Landasan Filosofi pendidikan dalam agama Buddha mengacu pada em­­pat kebenaran Mulia (cattari ariya saccani), yaitu mengidenti­fika­si dukkha, asal mula dukkha, lenyapnya dukkha dan jalan meng­akhiri du­kkha. Melalui formulasi ini Buddha memberi petunjuk bagai­mana sebaik­nya mengatasi masalah secara sistematis. Berdasar rumusan Empat Ke­be­naran Mulia Kowit Vorapipatana mengembangkan kon­sep Khit-Pen yang artinya ‘berpikir, mengada’ (to think, to be) atau ‘mampu ber­pikir’ (to be able to think) untuk menggambarkan strategi peng­ajaran yang mencakup berpikir secara kritis dan kecakapan me­me­cahkan masalah.
 
Masalah sentral dalam pandangan Buddha adalah penderitaan ma­nusia.

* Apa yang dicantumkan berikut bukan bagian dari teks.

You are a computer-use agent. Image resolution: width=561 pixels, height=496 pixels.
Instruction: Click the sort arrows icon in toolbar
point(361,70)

Penderitaan bersumber pada keinginan yang rendah (tanha). Keinginan sendiri timbul tergantung pada faktor lain yang men­da­huluinya. Dalam merumuskan rangkaian sebab musabab yang saling bergantungan (paticcasa­muppada), Buddha menempatkan di urutan pertama kebodohan (avijja). “Yang lebih buruk dari se­mua noda itu adalah kebodohan. Kebodohan merupakan noda yang paling buruk. Para Bhikkhu, singkir­kan noda ini dan jadilah orang yang tak bernoda” (Dhp. 243).